• [EXERCISE AIM]: Give back exactly the lines from the start of the entries below to the line holding "You are a computer-use", that line included, and leave every picture out.

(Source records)

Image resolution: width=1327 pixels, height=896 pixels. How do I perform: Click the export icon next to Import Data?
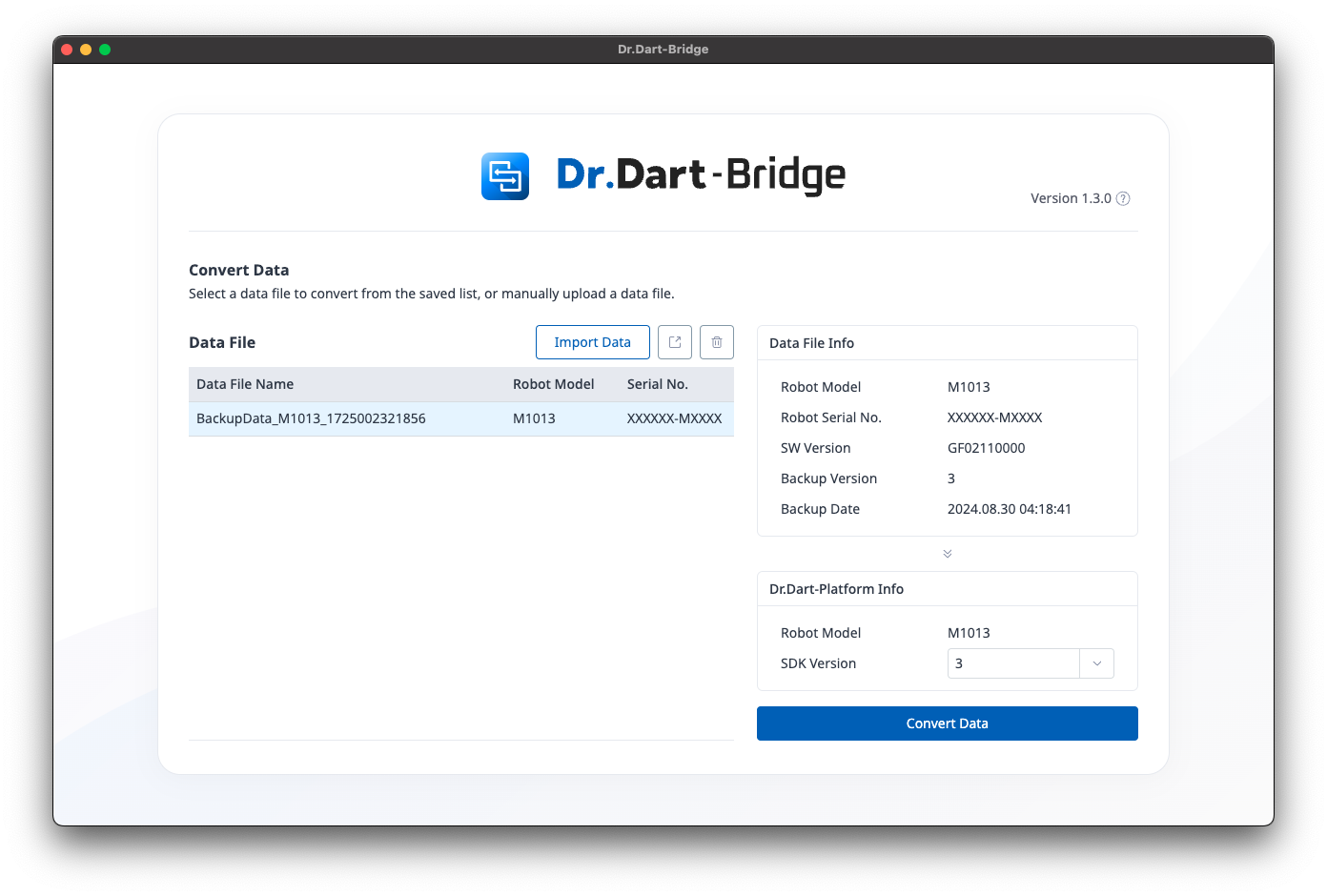pos(675,342)
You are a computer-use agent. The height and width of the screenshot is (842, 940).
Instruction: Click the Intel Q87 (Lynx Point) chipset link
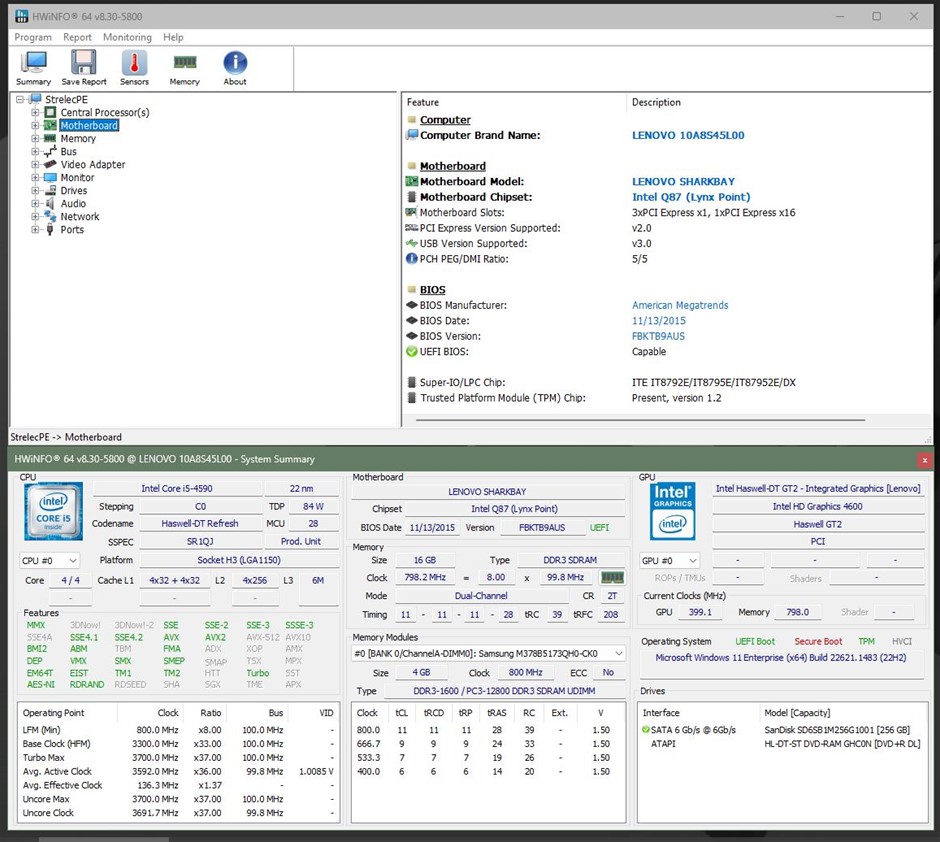(x=691, y=197)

• [RESULT FOR THIS EXERCISE]:
Image resolution: width=1327 pixels, height=896 pixels. How do I perform: Click the export icon next to Import Data?
pos(675,342)
You are a computer-use agent. The height and width of the screenshot is (842, 940).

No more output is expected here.